The Pi shows all cores in the green, core temps normal, plenty of spare ram, no spikes. Additional Temp sensor on a GPIO shows the surface of the billet-block cooler are good.

The network is CAT6 between Netgear GS109 switches.

If there was a shortfall in resources, would it not be a chronic issue?

If You are not seeing any packet loss, could You share the details of Your system?

The problem is almost certainly at the RPi end, there are a number of UDP related issues that have been reported with the Pi4, like this one: https://forums.raspberrypi.com/viewtopic.php?t=264106

Also, try running

ps -T -p < pid >

On the server (with the wfview pid) as that will show each threads CPU usage. You may find that the udpaudio or audioconverter threads are actually maxing-out one of the CPU cores, which could explain why you see audio break-up with Opus, as it is a lot more CPU intensive.

Phil

There is also the standalone wfserver, which uses far less resources (and doesn’t require a GUI) but it must be manually configured at the moment Headless Server | wfview

As the author of the wfview networking code, I have literally every supported platform (and radio), but I only use managed switches with them.

None of my hardware is particularly special, although I do remember spending quite a bit of time resolving issues with my Pi4 (I can’t remember what I did though, just various tuning found from web searches and disabling wifi which I do remember caused quite a problem)

I am running the headless server, which requires some acrobatics to get it to run on boot, covered here: Headless Server 100% 1 CPU on Rpi4 (fixed) - #4 by ei4gnb

I have been keeping an eye on CPU usage and resources on the server end, and it does appear that there are no issues there. Even under heavy load, the Pi4 claims it’s coping, but if that (4 year old) thread’s issues have been blind-eye’d, as is likely, due to a crap chipset they are stuck with, then We have an answer: “…the Pi sucks a bit at networking, what do You expect for 30 quid?”

I have no attachment to the Pi4, i’ll swap it out for a Ryzen based box with a grown-up chipset, see how that goes. Would have been nice to have the Pi working though, given it’s super-low entry point position.

It certainly should work, although I haven’t tried the latest Pi OS, so that might be causing issues.

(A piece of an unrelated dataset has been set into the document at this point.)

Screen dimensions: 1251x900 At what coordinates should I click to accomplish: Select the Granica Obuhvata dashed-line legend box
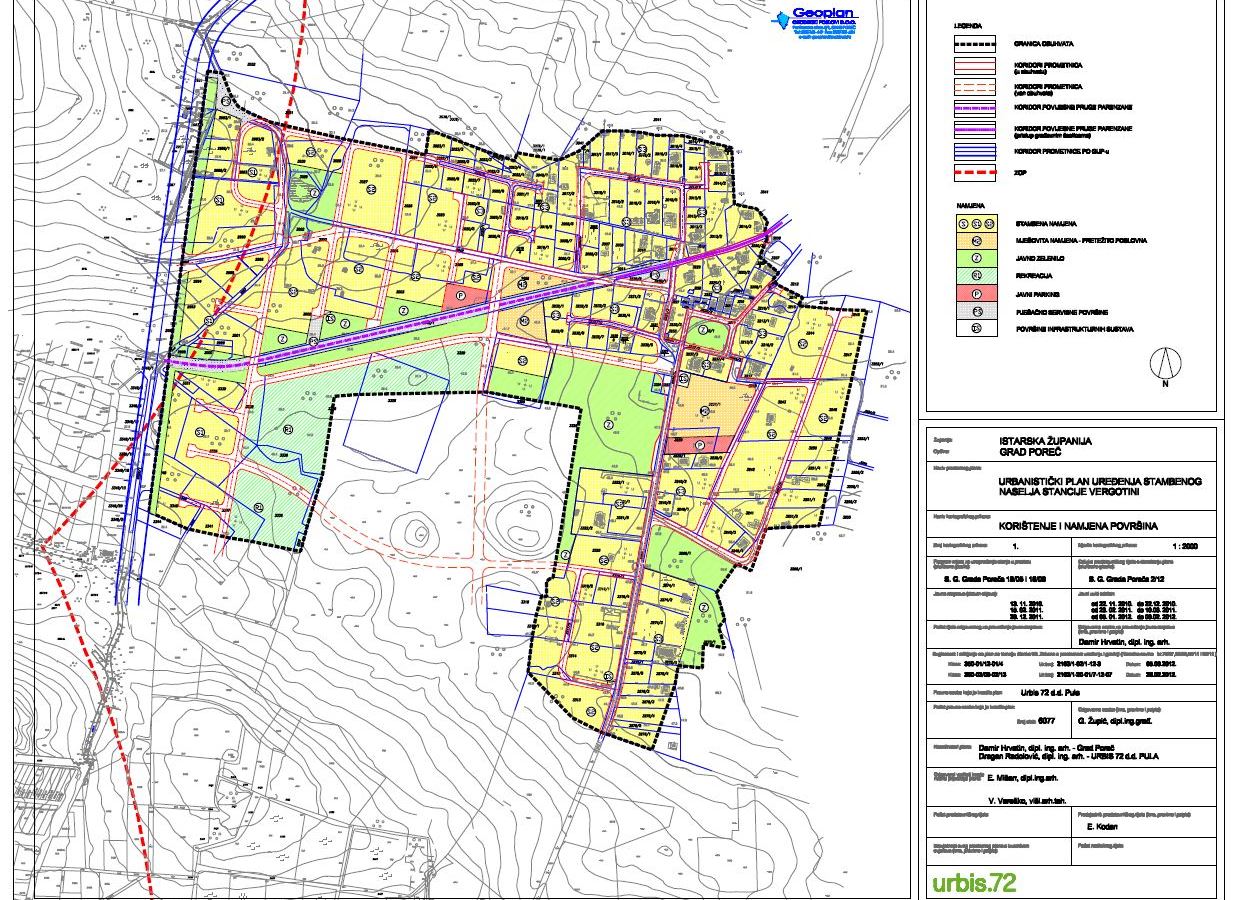tap(976, 43)
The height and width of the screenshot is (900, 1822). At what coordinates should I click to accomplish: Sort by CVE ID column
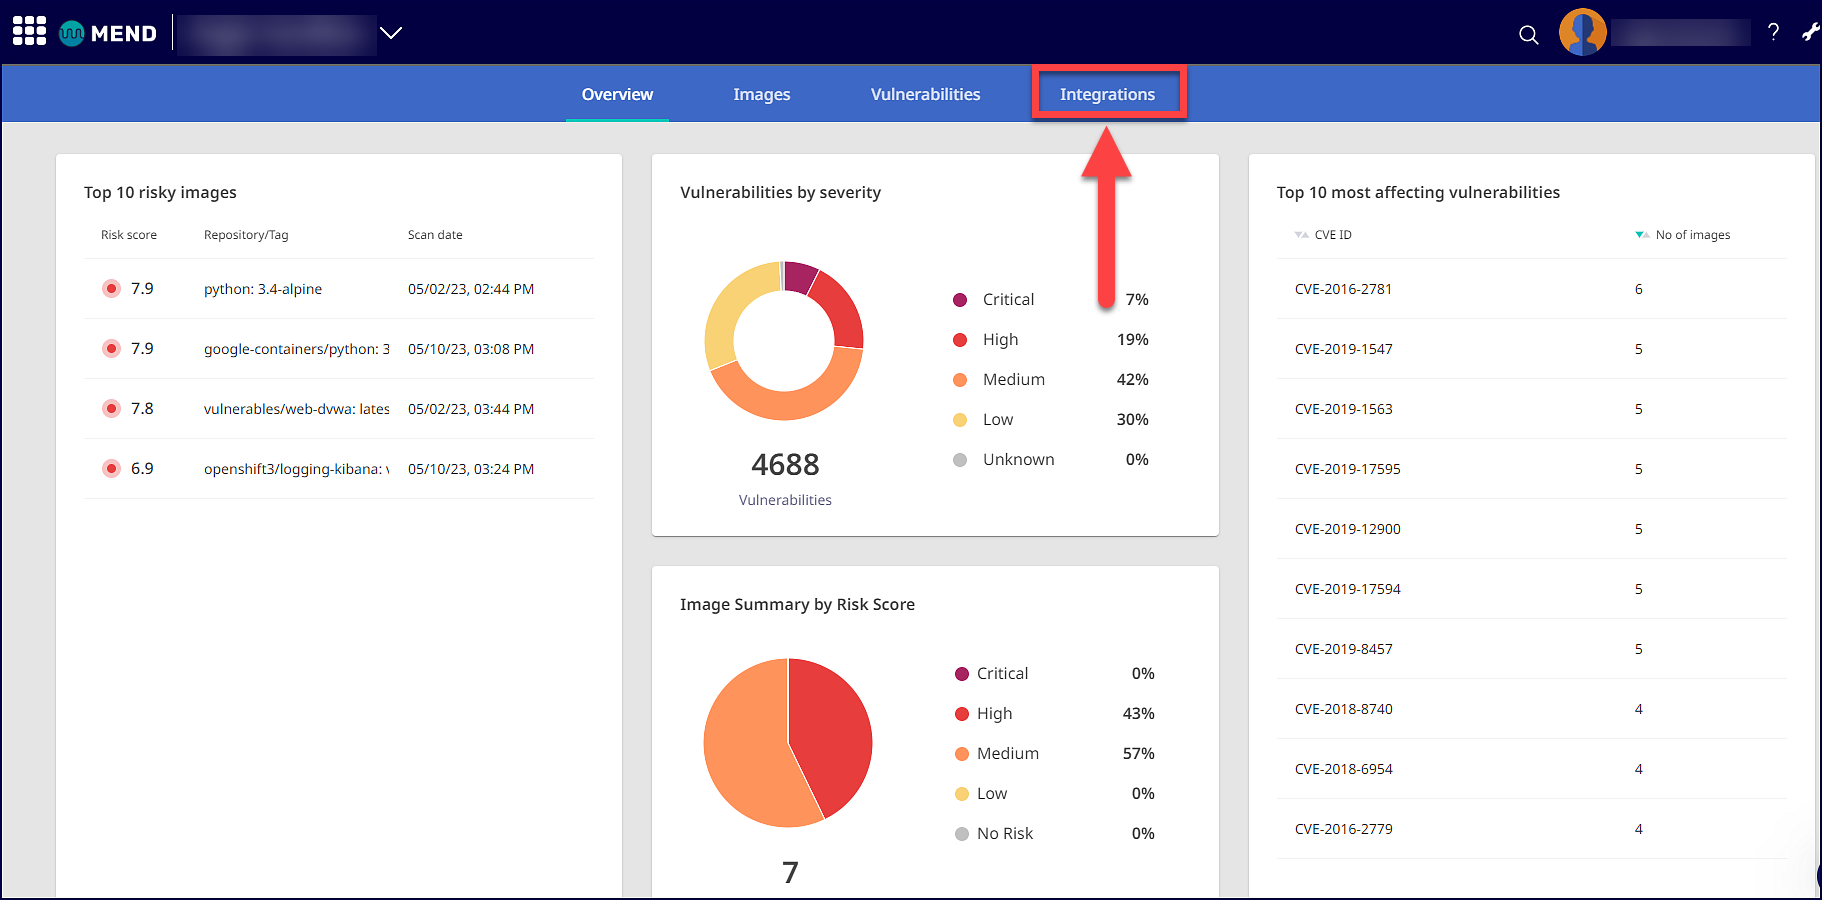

I will boot up a Pi4 in the next couple of days and upgrade it…

Phil

Well, it does work, just seems to have a leak somewhere. I’m still highly suspicious of VAC in all of this. Many audio codecs (hardware and software) do some pretty funky tricks to cover up dropouts and rate-shifts these days. What i saw on the waterfall when VAC took a fit on sunday was a lightbulb moment TBH, i had seen that issue before and not paid it attention. Upset VAC and it throws a wobbler.

Anyway, moving on…

My dad regularly runs wfview as a server (using the GUI version) on his $35 Inovato Quadra SBC. It’s like a Pi but a little slower. No heat sink as well.

He has no issues using this with his off the shelf Netgear router at home to hotel rooms and hot spots with his Mac laptop.

It’s been working for years without any trouble. The radio being served is the 7300, and he actually runs it remotely with his Alpha 87A.

I don’t deny that wfview could handle whatever is going on better, but there is something unique in your setup that is getting it there.

Wish you’d share us a log file during the incident. That would help a lot.

https://wfview.org/wfview-user-manual/how-to-send-a-logfile/

—E
de W6EL

OK, well that’s encouraging, if it’s not only solid for someone else on an (allegedly) lesser board and via hotel connections etc.

Logfile is linked above, along with some notes…

I’m not unique in this ‘escalating lag’ thing, but i only picked up on it properly this week - i’m not the op of this thread, or the one this is linked from/in, just put 2 & 2 together after reading both is all.

My case may be unique in that I am focused on running datamodes, with VAC in the workflow - I did not see anyone else specify this, or if they did, i did not take it in. Running Data modes is the goal for me.